### Directions for this task
Of all the lines in the entries, how many carry the word "Natasha"? The reply is that number and no more.

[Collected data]
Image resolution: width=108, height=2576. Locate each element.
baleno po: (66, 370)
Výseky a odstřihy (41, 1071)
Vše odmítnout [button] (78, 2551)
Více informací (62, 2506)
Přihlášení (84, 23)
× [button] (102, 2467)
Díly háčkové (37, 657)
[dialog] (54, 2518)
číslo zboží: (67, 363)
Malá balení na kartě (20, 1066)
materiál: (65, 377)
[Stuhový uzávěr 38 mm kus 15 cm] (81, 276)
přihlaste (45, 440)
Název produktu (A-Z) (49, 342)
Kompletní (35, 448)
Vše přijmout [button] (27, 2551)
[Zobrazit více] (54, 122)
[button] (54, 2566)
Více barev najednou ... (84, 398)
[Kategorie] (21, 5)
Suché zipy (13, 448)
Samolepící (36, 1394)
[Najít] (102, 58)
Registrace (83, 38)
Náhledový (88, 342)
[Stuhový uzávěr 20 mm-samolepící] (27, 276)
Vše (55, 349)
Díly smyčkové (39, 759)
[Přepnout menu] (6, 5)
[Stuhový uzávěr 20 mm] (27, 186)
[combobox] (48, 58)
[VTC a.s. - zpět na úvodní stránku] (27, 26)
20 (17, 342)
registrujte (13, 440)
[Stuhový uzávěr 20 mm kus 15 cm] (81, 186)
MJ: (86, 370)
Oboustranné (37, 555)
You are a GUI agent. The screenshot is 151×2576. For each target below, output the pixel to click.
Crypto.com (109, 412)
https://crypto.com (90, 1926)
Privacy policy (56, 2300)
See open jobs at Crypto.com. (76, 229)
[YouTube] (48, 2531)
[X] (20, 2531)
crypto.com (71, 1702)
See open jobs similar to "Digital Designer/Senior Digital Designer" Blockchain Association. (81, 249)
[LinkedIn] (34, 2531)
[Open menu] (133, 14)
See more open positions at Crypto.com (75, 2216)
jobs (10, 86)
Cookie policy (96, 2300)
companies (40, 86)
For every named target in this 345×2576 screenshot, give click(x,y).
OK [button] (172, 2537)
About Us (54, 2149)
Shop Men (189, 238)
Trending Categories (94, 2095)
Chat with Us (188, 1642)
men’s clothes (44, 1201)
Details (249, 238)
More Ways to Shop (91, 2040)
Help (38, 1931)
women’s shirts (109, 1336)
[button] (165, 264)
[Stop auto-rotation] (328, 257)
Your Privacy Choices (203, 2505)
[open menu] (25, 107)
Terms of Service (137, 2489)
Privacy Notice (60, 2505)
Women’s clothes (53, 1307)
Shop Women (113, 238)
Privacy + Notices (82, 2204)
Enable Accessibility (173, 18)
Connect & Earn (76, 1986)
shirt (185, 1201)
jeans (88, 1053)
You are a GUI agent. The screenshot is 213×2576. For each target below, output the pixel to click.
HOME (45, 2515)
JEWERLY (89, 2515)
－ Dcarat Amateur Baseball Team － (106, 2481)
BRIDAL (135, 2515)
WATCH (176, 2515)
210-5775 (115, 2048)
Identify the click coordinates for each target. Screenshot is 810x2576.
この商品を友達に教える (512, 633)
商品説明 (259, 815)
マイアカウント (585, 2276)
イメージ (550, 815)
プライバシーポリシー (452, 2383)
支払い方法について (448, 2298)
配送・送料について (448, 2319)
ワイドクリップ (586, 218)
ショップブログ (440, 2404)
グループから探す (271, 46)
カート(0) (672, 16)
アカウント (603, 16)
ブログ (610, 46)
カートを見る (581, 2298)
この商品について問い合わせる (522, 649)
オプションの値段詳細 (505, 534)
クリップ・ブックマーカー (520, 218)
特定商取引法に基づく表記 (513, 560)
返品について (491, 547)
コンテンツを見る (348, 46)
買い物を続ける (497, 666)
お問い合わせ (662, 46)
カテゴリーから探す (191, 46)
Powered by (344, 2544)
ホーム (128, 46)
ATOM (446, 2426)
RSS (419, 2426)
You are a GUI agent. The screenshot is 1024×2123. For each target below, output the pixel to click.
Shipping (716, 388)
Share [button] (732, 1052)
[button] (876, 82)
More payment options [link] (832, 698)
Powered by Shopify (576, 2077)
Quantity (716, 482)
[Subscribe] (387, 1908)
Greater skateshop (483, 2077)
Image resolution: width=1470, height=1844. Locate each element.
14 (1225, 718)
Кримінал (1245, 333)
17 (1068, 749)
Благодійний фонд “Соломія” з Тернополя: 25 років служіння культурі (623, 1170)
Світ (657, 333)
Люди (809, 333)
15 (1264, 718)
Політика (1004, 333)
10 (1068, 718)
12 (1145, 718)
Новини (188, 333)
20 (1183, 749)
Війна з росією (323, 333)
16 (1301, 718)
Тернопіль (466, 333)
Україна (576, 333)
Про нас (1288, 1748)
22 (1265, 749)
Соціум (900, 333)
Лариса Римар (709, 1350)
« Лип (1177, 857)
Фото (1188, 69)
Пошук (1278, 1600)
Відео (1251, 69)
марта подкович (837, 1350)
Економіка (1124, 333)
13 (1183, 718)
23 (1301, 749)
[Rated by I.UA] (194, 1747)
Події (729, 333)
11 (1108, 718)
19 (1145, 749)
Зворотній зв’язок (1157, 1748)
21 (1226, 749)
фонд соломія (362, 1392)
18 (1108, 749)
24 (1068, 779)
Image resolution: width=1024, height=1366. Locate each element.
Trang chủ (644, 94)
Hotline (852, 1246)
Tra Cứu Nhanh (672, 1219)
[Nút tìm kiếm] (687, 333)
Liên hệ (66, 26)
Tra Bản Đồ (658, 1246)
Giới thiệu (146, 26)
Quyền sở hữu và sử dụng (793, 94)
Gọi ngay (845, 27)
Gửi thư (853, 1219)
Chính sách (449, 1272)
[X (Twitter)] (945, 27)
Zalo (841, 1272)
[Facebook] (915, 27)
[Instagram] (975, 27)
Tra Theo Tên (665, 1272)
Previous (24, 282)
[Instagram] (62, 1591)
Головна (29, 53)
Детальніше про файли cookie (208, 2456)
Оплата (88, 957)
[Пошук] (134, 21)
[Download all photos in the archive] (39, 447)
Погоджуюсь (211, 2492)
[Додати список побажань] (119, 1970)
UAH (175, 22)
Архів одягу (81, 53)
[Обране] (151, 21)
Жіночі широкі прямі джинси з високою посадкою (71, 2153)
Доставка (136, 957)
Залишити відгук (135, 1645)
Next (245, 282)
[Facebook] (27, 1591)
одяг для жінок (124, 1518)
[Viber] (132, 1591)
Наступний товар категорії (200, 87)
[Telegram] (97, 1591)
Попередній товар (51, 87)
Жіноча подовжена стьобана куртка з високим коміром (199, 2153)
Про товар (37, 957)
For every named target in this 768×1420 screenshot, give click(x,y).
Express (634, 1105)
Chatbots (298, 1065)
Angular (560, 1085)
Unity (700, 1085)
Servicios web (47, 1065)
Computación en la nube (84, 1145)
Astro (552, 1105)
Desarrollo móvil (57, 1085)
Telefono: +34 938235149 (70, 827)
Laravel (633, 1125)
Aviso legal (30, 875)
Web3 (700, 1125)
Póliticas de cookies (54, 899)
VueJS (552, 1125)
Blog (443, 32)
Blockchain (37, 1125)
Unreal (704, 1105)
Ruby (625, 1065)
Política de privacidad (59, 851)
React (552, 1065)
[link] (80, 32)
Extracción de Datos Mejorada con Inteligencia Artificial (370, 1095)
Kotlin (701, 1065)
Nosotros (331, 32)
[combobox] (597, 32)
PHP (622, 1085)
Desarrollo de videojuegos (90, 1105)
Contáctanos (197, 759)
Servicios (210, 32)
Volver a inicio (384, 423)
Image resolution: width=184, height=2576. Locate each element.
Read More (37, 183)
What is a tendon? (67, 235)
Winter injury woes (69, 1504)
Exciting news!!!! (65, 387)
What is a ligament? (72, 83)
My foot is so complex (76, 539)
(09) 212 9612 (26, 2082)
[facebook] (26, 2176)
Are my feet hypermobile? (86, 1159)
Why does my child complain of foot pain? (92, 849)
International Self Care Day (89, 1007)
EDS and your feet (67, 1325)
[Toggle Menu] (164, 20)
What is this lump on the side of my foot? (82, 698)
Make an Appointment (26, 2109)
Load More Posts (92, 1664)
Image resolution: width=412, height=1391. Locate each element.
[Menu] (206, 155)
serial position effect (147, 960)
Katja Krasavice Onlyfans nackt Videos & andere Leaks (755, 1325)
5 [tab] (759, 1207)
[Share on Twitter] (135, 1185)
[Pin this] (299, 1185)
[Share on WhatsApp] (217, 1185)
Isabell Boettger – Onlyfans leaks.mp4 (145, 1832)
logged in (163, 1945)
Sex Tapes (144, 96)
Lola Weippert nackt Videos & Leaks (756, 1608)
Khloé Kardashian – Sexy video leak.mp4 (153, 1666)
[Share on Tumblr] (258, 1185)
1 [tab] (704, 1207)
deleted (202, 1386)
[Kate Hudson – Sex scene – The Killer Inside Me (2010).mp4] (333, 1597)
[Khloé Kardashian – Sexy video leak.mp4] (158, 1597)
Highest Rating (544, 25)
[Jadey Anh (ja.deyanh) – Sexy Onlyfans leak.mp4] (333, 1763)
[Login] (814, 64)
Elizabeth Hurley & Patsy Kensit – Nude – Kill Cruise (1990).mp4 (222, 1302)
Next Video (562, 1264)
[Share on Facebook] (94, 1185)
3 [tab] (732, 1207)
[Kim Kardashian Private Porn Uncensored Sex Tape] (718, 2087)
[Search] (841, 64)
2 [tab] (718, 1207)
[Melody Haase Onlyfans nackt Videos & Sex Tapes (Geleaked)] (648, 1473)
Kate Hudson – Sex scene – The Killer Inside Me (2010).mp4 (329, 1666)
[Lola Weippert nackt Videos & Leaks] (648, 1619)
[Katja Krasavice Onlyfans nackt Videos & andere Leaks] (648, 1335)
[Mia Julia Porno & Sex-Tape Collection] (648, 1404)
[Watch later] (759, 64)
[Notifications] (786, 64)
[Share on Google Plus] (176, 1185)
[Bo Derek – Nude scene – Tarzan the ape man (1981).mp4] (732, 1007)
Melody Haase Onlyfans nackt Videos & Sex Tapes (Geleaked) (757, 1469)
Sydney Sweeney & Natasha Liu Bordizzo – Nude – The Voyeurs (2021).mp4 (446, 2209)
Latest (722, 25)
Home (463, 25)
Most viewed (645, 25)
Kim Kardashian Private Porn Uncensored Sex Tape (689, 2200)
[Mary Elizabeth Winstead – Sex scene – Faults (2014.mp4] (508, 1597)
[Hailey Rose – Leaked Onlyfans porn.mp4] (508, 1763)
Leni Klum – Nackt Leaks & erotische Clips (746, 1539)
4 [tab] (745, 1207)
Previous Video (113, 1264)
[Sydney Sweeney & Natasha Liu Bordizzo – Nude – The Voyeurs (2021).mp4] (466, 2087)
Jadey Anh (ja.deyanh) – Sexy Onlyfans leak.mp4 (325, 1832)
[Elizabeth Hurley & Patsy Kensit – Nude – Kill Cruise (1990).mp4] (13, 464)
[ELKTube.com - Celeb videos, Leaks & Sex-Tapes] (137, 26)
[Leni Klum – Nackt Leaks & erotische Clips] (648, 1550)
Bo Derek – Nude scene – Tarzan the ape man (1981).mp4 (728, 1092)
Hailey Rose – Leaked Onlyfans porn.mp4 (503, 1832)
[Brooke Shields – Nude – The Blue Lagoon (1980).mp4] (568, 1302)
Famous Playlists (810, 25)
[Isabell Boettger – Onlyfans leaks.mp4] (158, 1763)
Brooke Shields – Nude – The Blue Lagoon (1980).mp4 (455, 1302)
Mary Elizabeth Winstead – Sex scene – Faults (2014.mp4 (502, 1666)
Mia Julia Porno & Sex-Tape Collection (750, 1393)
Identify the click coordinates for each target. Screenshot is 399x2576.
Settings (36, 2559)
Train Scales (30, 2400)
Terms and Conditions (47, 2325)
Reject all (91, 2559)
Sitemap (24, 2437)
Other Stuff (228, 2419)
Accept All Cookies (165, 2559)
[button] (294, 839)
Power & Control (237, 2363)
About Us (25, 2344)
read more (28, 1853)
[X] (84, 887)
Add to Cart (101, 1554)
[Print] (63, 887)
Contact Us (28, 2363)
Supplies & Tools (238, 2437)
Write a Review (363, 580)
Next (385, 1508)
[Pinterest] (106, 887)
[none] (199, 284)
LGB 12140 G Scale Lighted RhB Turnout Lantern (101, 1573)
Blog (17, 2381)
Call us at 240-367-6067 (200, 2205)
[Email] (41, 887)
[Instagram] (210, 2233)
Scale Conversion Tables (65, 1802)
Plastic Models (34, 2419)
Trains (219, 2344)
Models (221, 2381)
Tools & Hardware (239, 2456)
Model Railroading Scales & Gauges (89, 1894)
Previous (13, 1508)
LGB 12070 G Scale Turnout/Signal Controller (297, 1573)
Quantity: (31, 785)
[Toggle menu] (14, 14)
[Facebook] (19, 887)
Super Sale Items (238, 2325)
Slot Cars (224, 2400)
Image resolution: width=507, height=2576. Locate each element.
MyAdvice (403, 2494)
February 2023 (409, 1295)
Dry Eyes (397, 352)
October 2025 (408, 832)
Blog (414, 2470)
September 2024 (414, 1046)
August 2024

### Reply to the task
2